Despite the established benefit of early intervention (EI) for youth with SSD, and the implementation of evidence-based EI programs throughout the US, several challenges persist including lengthy duration of untreated illness, poor engagement with services, high rates of relapse, and persistent social isolation and withdrawal. There is mounting evidence to suggest that these challenges can be addressed through online resources. However, despite enormous promise, online services have a number of problems yet to be solved.

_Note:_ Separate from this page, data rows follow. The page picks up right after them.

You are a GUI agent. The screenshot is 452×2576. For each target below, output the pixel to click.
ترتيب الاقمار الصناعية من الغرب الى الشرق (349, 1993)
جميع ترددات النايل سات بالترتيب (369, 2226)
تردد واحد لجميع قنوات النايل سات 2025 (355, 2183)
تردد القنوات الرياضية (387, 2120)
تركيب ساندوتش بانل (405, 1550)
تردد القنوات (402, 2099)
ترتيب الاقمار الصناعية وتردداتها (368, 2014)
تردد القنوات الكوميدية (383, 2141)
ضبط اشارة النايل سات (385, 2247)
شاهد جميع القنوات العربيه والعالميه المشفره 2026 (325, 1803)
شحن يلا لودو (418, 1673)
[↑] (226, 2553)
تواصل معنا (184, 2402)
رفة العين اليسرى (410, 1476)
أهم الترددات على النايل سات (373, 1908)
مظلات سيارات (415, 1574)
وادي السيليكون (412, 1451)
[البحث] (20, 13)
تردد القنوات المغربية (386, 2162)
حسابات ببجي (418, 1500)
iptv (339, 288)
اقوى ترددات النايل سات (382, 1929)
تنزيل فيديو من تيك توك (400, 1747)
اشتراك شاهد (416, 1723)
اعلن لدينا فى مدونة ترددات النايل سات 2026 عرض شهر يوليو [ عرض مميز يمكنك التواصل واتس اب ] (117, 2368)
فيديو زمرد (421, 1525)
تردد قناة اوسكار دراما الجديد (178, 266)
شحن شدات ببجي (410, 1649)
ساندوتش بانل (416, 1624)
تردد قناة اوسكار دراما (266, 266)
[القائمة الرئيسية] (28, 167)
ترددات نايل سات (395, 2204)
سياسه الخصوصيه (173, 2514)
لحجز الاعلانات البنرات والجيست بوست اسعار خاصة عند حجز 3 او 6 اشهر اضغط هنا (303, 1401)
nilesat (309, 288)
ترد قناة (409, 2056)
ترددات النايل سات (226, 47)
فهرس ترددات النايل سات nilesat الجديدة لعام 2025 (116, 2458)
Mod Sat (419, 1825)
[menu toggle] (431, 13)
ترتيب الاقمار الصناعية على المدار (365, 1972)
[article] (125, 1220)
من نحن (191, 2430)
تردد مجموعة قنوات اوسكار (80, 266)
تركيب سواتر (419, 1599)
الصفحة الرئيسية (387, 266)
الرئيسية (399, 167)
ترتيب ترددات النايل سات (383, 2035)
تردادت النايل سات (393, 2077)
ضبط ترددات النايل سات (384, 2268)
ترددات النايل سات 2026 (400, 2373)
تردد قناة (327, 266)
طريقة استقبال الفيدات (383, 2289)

This webinar aims to explore the complex relationship between SM, the Internet and early psychosis intervention and to cultivate a unified approach to researching and implementing these ubiquitous resources into clinical care . The technological ecosystem, and available literature, surrounding SM types, online platform affordances, adoption norms and their impact on health is rapidly evolving. Clearly defining the risks and benefits of SM use and Internet activity in youth with SSD would revolutionize our ability to effectively support them, as well as their allies, throughout the course of illness development and treatment.